Matt Connolly's Blog

my brain dumps here…

Using ZFS Snapshots on Time Machine backups.

I use time machine because it’s an awesome backup program. However, I don’t really trust hard drives that much, and I happen to be a bit of a file system geek, so I backup my laptop an iMac to another machine that stores the data on ZFS.

I first did this using Netatalk on OpenSolaris, then OpenIndiana, and now on SmartOS. Netatalk is an open source project for running AFP (Apple Filesharing Protocol) services on unix operatings systems. It has great support for new features in the protocol required for Time Machine. As far as I’m aware, all embedded NAS devices use this software.

Sometimes, Time Machine “eats itself”. A backup will fail with a message like “Verification failed”, and you’ll need to make a new one. I’ve never managed to recover the disk from this point using Disk Utility.

My setup is RaidZ of 3 x 2TB drives, giving a total of 4TB of storage space (and 2TB redundancy). In the four years I’ve been running this, I have had 3 drives go bad and replace them. They’re cheap drives, but I’ve never lost data due to a bad disk and having to replace it. I’ve also seen silent data corruptions, and know that ZFS has corrected them for me.

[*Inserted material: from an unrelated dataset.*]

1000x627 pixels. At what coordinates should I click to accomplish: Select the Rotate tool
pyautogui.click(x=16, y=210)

Starting a new backup is a pain, so what do I do?

ZFS Snapshots

I have a script, which looks like this:

ZFS=zones/MacBackup/MattBookPro
SERVER=vault.local
if [ -n "$1" ]; then
  SUFFIX=_"$1"
fi
SNAPSHOT=`date "+%Y%m%d_%H%M"`$SUFFIX
echo "Creating zfs snapshot: $SNAPSHOT"
ssh -x $SERVER zfs snapshot $ZFS@$SNAPSHOT

This uses the zfs snapshot command to create a snapshot of the backup. There’s another one for my iMac backup. I run this script manually for the ZFS file system (directory) for each backup. I’m working on an automatic solution that listens to system logs to know when the backup has completed and the volume is unmounted, but it’s not finished yet (like many things). Running the script takes about a second.

Purging snapshots

My current list of snapshots looks like this:

matt@vault:~$ zfs list -r -t all zones/MacBackup/MattBookPro
NAME                                      USED  AVAIL  REFER  MOUNTPOINT
zones/MacBackup/MattBookPro               574G   435G   349G  /MacBackup/MattBookPro
...snip...
zones/MacBackup/MattBookPro@20131124_1344 627M      -   351G  -
zones/MacBackup/MattBookPro@20131205_0813 251M      -   349G  -
zones/MacBackup/MattBookPro@20131212_0643 0         -   349G  -

The used at the top shows the space used by this file system and all of its snapshots. The used column for the snapshot shows how much space is used by that snapshot on its own.

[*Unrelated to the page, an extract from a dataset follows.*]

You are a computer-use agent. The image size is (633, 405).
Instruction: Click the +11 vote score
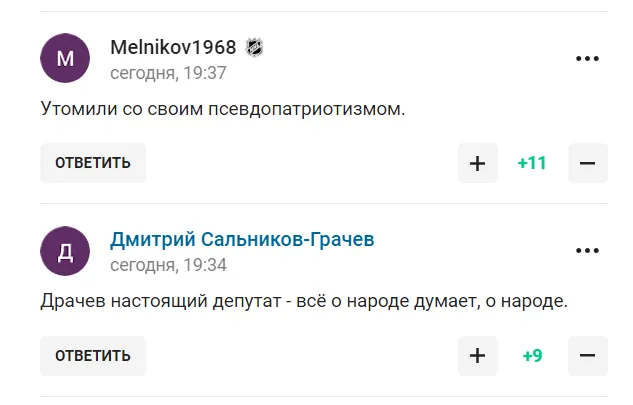pyautogui.click(x=532, y=163)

Purging old snapshots is a manual process for now. One day I’ll get around to keeping a snapshots on a rule like time machine’s hourly, daily, weekly rules.

Rolling back

So when Time Machine goes bad, it’s as simple as rolling back to the latest snapshot, which was a known good state.

My steps are:

  1. shut down netatalk service
  2. zfs rollback
  3. delete netatalk inode database files
  4. restart netatalk service
  5. rescan directory to recreate inode numbers (using netatalks “dbd -r ” command.)

This process is a little more involved, but still much faster than making a whole new backup.

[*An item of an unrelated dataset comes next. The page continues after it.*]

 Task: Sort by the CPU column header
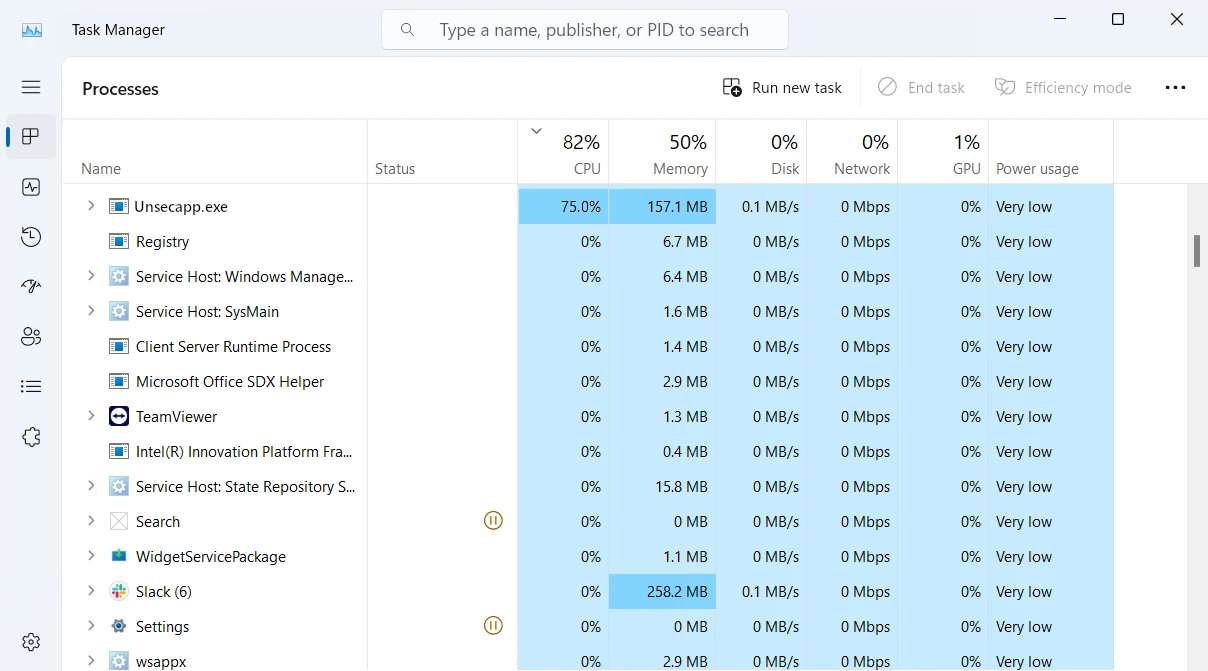coord(564,155)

The main reason for this is that HFS uses an “inode” number to uniquely identify each file on a volume. This is one trick that Mac Aliases use to track a file even if it changes name and moves to another directory. This concept doesn’t exist in other file systems, and so Netatalk has to maintain a database of which numbers to use for which files. There’s some rules, like inode numbers can’t be reused and they must not change for a given file.

Unfortunately, ZFS rollback, like any other operation on the server that changes files without netatalk knowing, ends up with files that have no inode number. The bigger problem seems to be deleting files and leaving their inodes in that database. This tends to make Time Machine quite unhappy about using that network share. So after a rollback, I have a rule that I nuke netatalk’s database and recreate it.

This violates the rule that inode numbers shouldn’t change (unless they magically come out the same, which I highly doubt), but this hasn’t seemed to cause a problem for me. Imagine plugging a new computer into a time machine volume, it has no knowledge of what the inode numbers were, so it just starts using them as is. It’s more likely to be an issue for Netatalk scanning a directory and seeing inodes for files that are no longer there.

Recreating the netatalk inode database can take an hour or two, but it’s local to the server and much faster than a complete network backup which also looses your history.

Conclusion

This used to happen a lot. Say once every 3-4 months when I first started doing it. This may have been due to bugs in Time Machine, bugs in Netatalk or incompatibilities between them. It certainly wasn’t due to data corruptions.

Pros:

  • Time Machine, yay!
  • ZFS durability and integrity.
  • ZFS snapshots allow point in time recovery of my backup volume.
  • ZFS on disk compression to save backup space!
  • Netatalk uses standard AFP protocol, so time machine volume can be accessed from your restore partition or a new mac – no extra software required on the mac!

Cons:

  • Effort – complexity to manage, install & configure netatalk, etc.
  • Rollback time.
  • Network backups are slow.

As time has gone on, both Time Machine and Netatalk have improved substantially. And I’ve added an SSD cache to the server, and its is swimmingly fast and reliable. And thanks to ZFS, durable and free of corruptions. I think I’ve had this happen only twice in the last year, and both times was on Mountain Lion. I haven’t had to do a single rollback since starting to use Mavericks beta back around June.

Where to from here?

I’d still like to see a faster solution, and I have a plan: a network block device.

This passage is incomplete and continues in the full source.